Exact transcription of the records is required.

Provided data ▸
* * *

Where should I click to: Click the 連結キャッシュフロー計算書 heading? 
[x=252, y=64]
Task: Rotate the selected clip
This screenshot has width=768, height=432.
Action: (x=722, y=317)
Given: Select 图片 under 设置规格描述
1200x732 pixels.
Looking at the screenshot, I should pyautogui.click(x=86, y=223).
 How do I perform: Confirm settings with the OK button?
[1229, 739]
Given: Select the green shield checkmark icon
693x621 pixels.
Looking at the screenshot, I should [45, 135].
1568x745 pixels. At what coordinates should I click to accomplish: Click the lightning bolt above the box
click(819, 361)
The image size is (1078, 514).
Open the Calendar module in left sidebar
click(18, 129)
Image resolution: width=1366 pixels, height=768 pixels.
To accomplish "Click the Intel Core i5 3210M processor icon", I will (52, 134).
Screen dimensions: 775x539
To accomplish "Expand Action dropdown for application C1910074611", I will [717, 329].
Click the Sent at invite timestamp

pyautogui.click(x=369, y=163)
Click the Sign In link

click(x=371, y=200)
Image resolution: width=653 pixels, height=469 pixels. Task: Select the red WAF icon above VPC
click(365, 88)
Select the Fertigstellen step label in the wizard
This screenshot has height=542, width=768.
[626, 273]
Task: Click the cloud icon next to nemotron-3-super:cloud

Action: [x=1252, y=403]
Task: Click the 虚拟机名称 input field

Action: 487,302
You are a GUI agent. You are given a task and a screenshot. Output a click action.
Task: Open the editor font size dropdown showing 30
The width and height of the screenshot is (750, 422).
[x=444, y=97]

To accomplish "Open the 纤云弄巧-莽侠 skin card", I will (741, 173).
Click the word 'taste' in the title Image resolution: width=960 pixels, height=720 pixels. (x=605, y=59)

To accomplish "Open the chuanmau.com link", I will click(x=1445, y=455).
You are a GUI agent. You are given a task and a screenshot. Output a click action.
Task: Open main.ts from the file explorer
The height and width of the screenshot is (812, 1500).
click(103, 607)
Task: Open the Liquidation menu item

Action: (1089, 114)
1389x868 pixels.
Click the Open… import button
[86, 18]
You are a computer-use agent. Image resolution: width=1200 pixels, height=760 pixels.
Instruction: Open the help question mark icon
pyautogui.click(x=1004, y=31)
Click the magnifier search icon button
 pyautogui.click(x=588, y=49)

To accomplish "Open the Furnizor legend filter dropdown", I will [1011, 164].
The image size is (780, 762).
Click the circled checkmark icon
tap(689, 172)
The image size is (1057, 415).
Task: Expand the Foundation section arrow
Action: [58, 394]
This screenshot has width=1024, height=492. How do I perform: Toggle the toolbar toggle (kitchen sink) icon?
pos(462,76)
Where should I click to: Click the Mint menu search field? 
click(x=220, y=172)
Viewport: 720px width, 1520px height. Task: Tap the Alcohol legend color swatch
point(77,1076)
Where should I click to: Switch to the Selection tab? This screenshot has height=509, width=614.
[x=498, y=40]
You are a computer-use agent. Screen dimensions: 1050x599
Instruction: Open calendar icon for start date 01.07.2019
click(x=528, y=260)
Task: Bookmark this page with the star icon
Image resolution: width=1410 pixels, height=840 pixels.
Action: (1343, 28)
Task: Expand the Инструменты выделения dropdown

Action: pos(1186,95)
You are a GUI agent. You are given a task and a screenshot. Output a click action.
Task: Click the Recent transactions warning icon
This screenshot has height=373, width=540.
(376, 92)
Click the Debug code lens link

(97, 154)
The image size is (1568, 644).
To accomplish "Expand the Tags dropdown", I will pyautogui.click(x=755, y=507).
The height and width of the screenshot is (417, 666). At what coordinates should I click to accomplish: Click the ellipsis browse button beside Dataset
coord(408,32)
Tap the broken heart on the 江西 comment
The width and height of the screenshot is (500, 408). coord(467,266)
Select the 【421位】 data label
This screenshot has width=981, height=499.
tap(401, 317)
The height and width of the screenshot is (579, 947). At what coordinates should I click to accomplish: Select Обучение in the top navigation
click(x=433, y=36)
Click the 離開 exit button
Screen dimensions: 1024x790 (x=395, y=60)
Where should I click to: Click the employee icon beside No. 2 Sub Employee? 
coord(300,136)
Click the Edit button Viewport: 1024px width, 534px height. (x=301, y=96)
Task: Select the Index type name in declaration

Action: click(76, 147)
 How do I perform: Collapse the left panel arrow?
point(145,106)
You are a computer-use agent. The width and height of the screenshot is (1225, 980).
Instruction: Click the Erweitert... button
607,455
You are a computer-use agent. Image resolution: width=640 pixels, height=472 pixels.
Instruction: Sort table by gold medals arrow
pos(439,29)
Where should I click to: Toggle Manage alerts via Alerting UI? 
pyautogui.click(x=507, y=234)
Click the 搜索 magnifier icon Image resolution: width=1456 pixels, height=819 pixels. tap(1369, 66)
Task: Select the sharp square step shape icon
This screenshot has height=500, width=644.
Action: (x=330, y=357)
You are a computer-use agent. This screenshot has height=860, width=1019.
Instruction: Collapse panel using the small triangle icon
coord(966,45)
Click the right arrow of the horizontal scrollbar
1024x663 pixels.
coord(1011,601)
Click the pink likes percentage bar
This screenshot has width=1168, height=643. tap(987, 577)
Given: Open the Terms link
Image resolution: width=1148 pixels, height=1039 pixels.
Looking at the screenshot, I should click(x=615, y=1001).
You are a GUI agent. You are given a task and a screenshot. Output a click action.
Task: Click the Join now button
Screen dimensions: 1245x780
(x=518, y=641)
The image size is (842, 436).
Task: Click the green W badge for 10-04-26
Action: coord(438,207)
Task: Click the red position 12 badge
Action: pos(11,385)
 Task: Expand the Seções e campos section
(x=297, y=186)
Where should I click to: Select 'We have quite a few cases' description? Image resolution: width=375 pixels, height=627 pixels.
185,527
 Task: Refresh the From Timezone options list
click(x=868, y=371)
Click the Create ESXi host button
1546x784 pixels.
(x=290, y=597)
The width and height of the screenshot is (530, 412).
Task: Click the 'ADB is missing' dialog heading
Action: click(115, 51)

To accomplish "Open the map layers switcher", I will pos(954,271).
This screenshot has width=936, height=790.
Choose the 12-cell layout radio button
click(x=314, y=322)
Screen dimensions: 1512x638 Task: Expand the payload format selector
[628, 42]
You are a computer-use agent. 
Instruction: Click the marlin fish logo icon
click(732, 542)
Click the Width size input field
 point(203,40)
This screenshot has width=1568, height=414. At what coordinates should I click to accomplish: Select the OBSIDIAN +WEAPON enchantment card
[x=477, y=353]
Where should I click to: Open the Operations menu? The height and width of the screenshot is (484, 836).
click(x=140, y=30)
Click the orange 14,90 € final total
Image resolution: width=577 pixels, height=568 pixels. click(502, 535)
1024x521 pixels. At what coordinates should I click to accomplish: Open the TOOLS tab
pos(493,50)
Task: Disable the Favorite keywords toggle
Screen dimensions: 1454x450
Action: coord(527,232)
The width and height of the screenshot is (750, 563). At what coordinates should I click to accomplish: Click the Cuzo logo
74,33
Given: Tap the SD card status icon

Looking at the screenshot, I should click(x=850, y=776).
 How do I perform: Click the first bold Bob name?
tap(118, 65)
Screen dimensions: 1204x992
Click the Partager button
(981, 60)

* * *

Task answer ▸
Where should I click to: Click the 連結キャッシュフロー計算書 heading? 
[x=252, y=64]
Task: Rotate the selected clip
This screenshot has width=768, height=432.
Action: (x=722, y=317)
Given: Select 图片 under 设置规格描述
1200x732 pixels.
Looking at the screenshot, I should pyautogui.click(x=86, y=223).
 How do I perform: Confirm settings with the OK button?
[1229, 739]
Given: Select the green shield checkmark icon
693x621 pixels.
Looking at the screenshot, I should [45, 135].
1568x745 pixels. At what coordinates should I click to accomplish: Click the lightning bolt above the box
click(819, 361)
The image size is (1078, 514).
Open the Calendar module in left sidebar
click(18, 129)
Image resolution: width=1366 pixels, height=768 pixels.
To accomplish "Click the Intel Core i5 3210M processor icon", I will (52, 134).
Screen dimensions: 775x539
To accomplish "Expand Action dropdown for application C1910074611", I will [717, 329].
Click the Sent at invite timestamp

pyautogui.click(x=369, y=163)
Click the Sign In link

click(x=371, y=200)
Image resolution: width=653 pixels, height=469 pixels. Task: Select the red WAF icon above VPC
click(365, 88)
Select the Fertigstellen step label in the wizard
This screenshot has height=542, width=768.
[626, 273]
Task: Click the cloud icon next to nemotron-3-super:cloud

Action: [x=1252, y=403]
Task: Click the 虚拟机名称 input field

Action: 487,302
You are a GUI agent. You are given a task and a screenshot. Output a click action.
Task: Open the editor font size dropdown showing 30
The width and height of the screenshot is (750, 422).
[x=444, y=97]

To accomplish "Open the 纤云弄巧-莽侠 skin card", I will (741, 173).
Click the word 'taste' in the title Image resolution: width=960 pixels, height=720 pixels. (x=605, y=59)

To accomplish "Open the chuanmau.com link", I will click(x=1445, y=455).
You are a GUI agent. You are given a task and a screenshot. Output a click action.
Task: Open main.ts from the file explorer
The height and width of the screenshot is (812, 1500).
click(103, 607)
Task: Open the Liquidation menu item

Action: (1089, 114)
1389x868 pixels.
Click the Open… import button
[86, 18]
You are a computer-use agent. Image resolution: width=1200 pixels, height=760 pixels.
Instruction: Open the help question mark icon
pyautogui.click(x=1004, y=31)
Click the magnifier search icon button
 pyautogui.click(x=588, y=49)

To accomplish "Open the Furnizor legend filter dropdown", I will [1011, 164].
The image size is (780, 762).
Click the circled checkmark icon
tap(689, 172)
The image size is (1057, 415).
Task: Expand the Foundation section arrow
Action: [58, 394]
This screenshot has width=1024, height=492. How do I perform: Toggle the toolbar toggle (kitchen sink) icon?
pos(462,76)
Where should I click to: Click the Mint menu search field? 
click(x=220, y=172)
Viewport: 720px width, 1520px height. Task: Tap the Alcohol legend color swatch
point(77,1076)
Where should I click to: Switch to the Selection tab? This screenshot has height=509, width=614.
[x=498, y=40]
You are a computer-use agent. Screen dimensions: 1050x599
Instruction: Open calendar icon for start date 01.07.2019
click(x=528, y=260)
Task: Bookmark this page with the star icon
Image resolution: width=1410 pixels, height=840 pixels.
Action: (1343, 28)
Task: Expand the Инструменты выделения dropdown

Action: pos(1186,95)
You are a GUI agent. You are given a task and a screenshot. Output a click action.
Task: Click the Recent transactions warning icon
This screenshot has height=373, width=540.
(376, 92)
Click the Debug code lens link

(97, 154)
The image size is (1568, 644).
To accomplish "Expand the Tags dropdown", I will pyautogui.click(x=755, y=507).
The height and width of the screenshot is (417, 666). At what coordinates should I click to accomplish: Click the ellipsis browse button beside Dataset
coord(408,32)
Tap the broken heart on the 江西 comment
The width and height of the screenshot is (500, 408). coord(467,266)
Select the 【421位】 data label
This screenshot has width=981, height=499.
tap(401, 317)
The height and width of the screenshot is (579, 947). At what coordinates should I click to accomplish: Select Обучение in the top navigation
click(x=433, y=36)
Click the 離開 exit button
Screen dimensions: 1024x790 (x=395, y=60)
Where should I click to: Click the employee icon beside No. 2 Sub Employee? 
coord(300,136)
Click the Edit button Viewport: 1024px width, 534px height. (x=301, y=96)
Task: Select the Index type name in declaration

Action: click(76, 147)
 How do I perform: Collapse the left panel arrow?
point(145,106)
You are a computer-use agent. The width and height of the screenshot is (1225, 980).
Instruction: Click the Erweitert... button
607,455
You are a computer-use agent. Image resolution: width=640 pixels, height=472 pixels.
Instruction: Sort table by gold medals arrow
pos(439,29)
Where should I click to: Toggle Manage alerts via Alerting UI? 
pyautogui.click(x=507, y=234)
Click the 搜索 magnifier icon Image resolution: width=1456 pixels, height=819 pixels. tap(1369, 66)
Task: Select the sharp square step shape icon
This screenshot has height=500, width=644.
Action: (x=330, y=357)
You are a computer-use agent. This screenshot has height=860, width=1019.
Instruction: Collapse panel using the small triangle icon
coord(966,45)
Click the right arrow of the horizontal scrollbar
1024x663 pixels.
coord(1011,601)
Click the pink likes percentage bar
This screenshot has width=1168, height=643. tap(987, 577)
Given: Open the Terms link
Image resolution: width=1148 pixels, height=1039 pixels.
Looking at the screenshot, I should click(x=615, y=1001).
You are a GUI agent. You are given a task and a screenshot. Output a click action.
Task: Click the Join now button
Screen dimensions: 1245x780
(x=518, y=641)
The image size is (842, 436).
Task: Click the green W badge for 10-04-26
Action: coord(438,207)
Task: Click the red position 12 badge
Action: pos(11,385)
 Task: Expand the Seções e campos section
(x=297, y=186)
Where should I click to: Select 'We have quite a few cases' description? Image resolution: width=375 pixels, height=627 pixels.
185,527
 Task: Refresh the From Timezone options list
click(x=868, y=371)
Click the Create ESXi host button
1546x784 pixels.
(x=290, y=597)
The width and height of the screenshot is (530, 412).
Task: Click the 'ADB is missing' dialog heading
Action: click(115, 51)

To accomplish "Open the map layers switcher", I will pos(954,271).
This screenshot has width=936, height=790.
Choose the 12-cell layout radio button
click(x=314, y=322)
Screen dimensions: 1512x638 Task: Expand the payload format selector
[628, 42]
You are a computer-use agent. 
Instruction: Click the marlin fish logo icon
click(732, 542)
Click the Width size input field
 point(203,40)
This screenshot has width=1568, height=414. At what coordinates should I click to accomplish: Select the OBSIDIAN +WEAPON enchantment card
[x=477, y=353]
Where should I click to: Open the Operations menu? The height and width of the screenshot is (484, 836).
click(x=140, y=30)
Click the orange 14,90 € final total
Image resolution: width=577 pixels, height=568 pixels. click(502, 535)
1024x521 pixels. At what coordinates should I click to accomplish: Open the TOOLS tab
pos(493,50)
Task: Disable the Favorite keywords toggle
Screen dimensions: 1454x450
Action: coord(527,232)
The width and height of the screenshot is (750, 563). At what coordinates should I click to accomplish: Click the Cuzo logo
74,33
Given: Tap the SD card status icon

Looking at the screenshot, I should click(x=850, y=776).
 How do I perform: Click the first bold Bob name?
tap(118, 65)
Screen dimensions: 1204x992
Click the Partager button
(981, 60)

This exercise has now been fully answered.